I believe in possibility.

Defined by Merriam-Webster:
Possibility- one’s utmost power, capacity, or ability
Possibility- potential or prospective value
Possibility- something that is possible

I believe in it for my students.
I believe in it for my babies.
I believe in it for my family.
I believe in it for my friends.
I believe in it for strangers.

I believe in it for you… but I forget to believe in it for myself.

I forget, more often than not, that my life holds possibility. My giftings and my callings are worthy of time and attention and of the belief in their possibility.

On some level, we all struggle with believing in our innate capacity for possibility. We stop believing that what we have in our hearts and our minds and at our fingertips, is worth pursuing and is full of potential. We don’t trust that when we invest in ourselves, their will be an endless pool of opportunities that await us. This is largely due to a mixing up verbiage, and incorrect definitions associated with opportunity, success, and possibility itself.

One of my biggest issues with our current culture is the way it glorifies “going viral” or being well known. We get in our heads from a young age that possibility is defined in some way by the amount of likes, the amount of attention, and the amount of success one has. Success itself gets a thwarted and inaccurate definition, because success is not as simple as a number either. Possibility is not a synonym for success or for fame, though it gets mistaken for both.

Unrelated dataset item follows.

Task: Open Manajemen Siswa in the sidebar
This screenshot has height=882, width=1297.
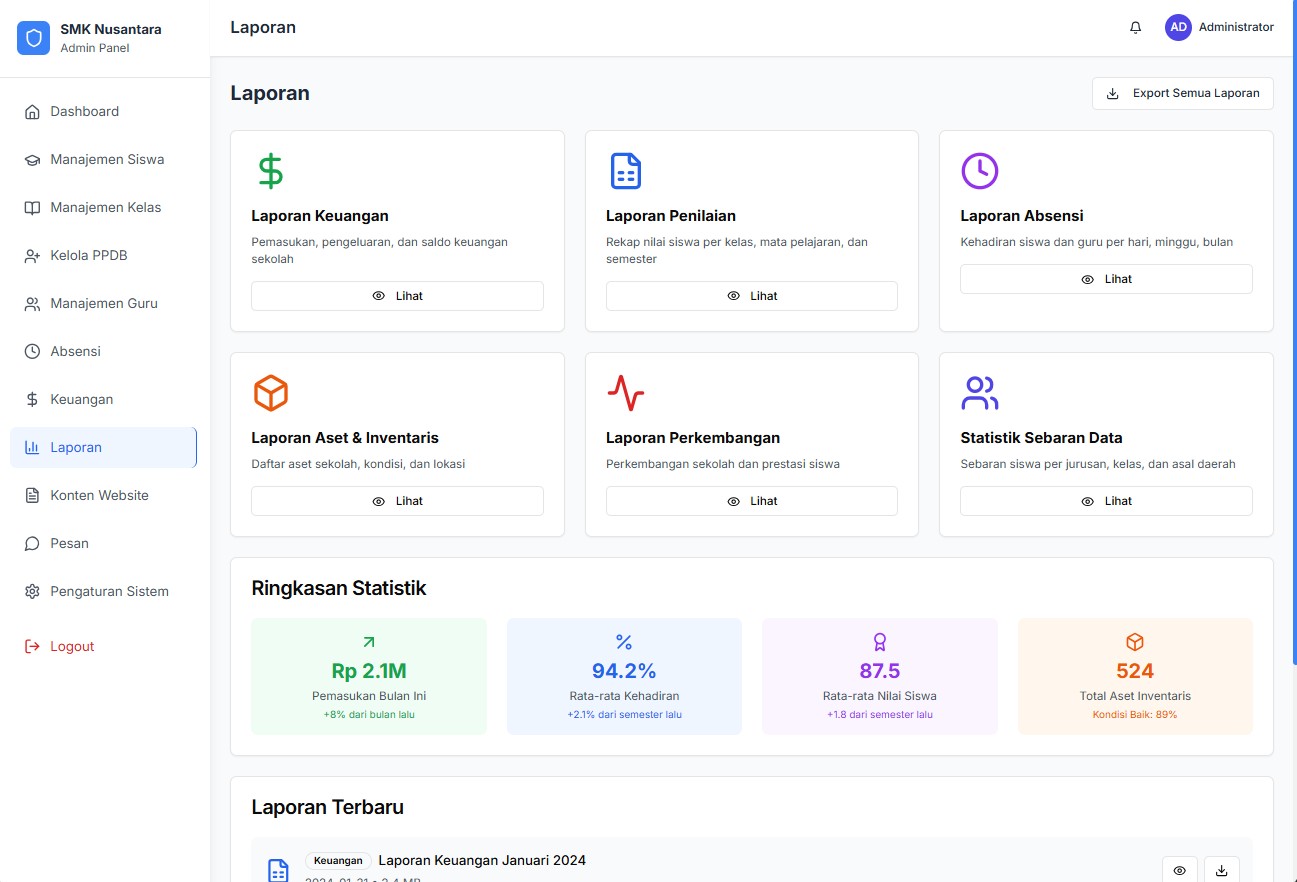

If I’m honest with you, and with me, I would have to admit that for most of my life I have pursued this twisted kind of possibility. The kind that spoke death over my unique abilities and voice.

The words that I spoke and heard went something like this,

“If I achieve the stature that (insert a name) has, I will have possibility.”

“If I cultivate a rich enough Christian life, I will have possibility.”

“If I lead worship in a powerful enough way, I will have possibility.”

“If I make a video that receives x amount of likes, I will have possibility.”

“If I write a post that gets shared x amount of times, I will have possibility.”

“If I dress like her, and speak like him, and present myself like they do, I will have possibility.”

I was a little girl who lost her sense of her own possibility because she thought there was a specific path, a specific recipe that got her to be a person who was good enough. I believed that my possibility was earned, rather than a part of my very makeup.

I was the teenager who felt insecure and unappreciated and unloved because she wasn’t able to meet the false set of expectations that clouded and marred her possibility. I believed that there was a yardstick that measures possibility, and I was missing the mark.

I am fighting now, as an adult, to see that my possibility and my worth lie not in what I do but in who I am. Always. 

My possibility is not rooted in my success or how well known I am, but in the fact that I am here. I am alive. I am a beating heart on the face of this planet that is full to over flowing with possibility.

We do not gain possibility once we have achieved an aspiration. We do not gain a greater level of possibility the more “successful” we are.

Each life holds possibility. The possibility for kindness, compassion, and love. Just these three things would be enough – but there is so much more within us.

Each life holds the possibility of encouraging others through words and actions. Each life holds the possibility of bringing a smile to another’s face by the sharing of our creative abilities. Each life holds the possibility of giving deep and lasting friendship and camaraderie to other possibility filled individuals.

Each life, is full to the brim with possibility. 

Those individuals who we view as “having it all”. The ones who are on the covers of magazines, or who we follow on social media who are killing it – they still have possibility! Fame is not the end result. Possibility is a constant and ever flowing stream for each of us.

So here’s what I have to say about the way we have been sabotaging our own self worth and neglecting our own possibility:

No more of this culture that is full of formulas.

No more of this idea that possibility has to do with a standard that is set in stone by other people’s opinions and experiences.

No more of this twisted idea that our possibility is in any way dictated by any one else’s ideas or successes.

Possibility is in each of us.

Maybe, for you, the issue lies more in the way you view other’s possibility. Do you look at the people around you with a life-giving perspective, knowing that each has potential, each has important possibility? Or, do you look around and find yourself judging each action, judging each individual, and deciding that they are lacking in some way? This is how we dehumanize and convince others that they do not have possibility.

We have so much power to do good and we have so much power to do harm. Our perspective on possibility is a huge component in this.

What area of your life have you decided lacks possibility, and therefore makes you lack as an individual? How about the individuals around you?

Whatever these places are – we have to decide to view the possibility within ourselves and others over the slithering, festering, lies that have seeped into our core.

Be it your own possibility or the possibility of those around you, we have to regain a healthy perspective. We cannot stay on this path of likes and shares determining possibility. There is too much possibility out there to limit ourselves by seeing only the viral and infamous moments as important.

Find something that reminded you of your own or someone else’s possibility today. Write it down. Share about it. Realign your perspective.

Believe in possibility. Yours, mine, and ours.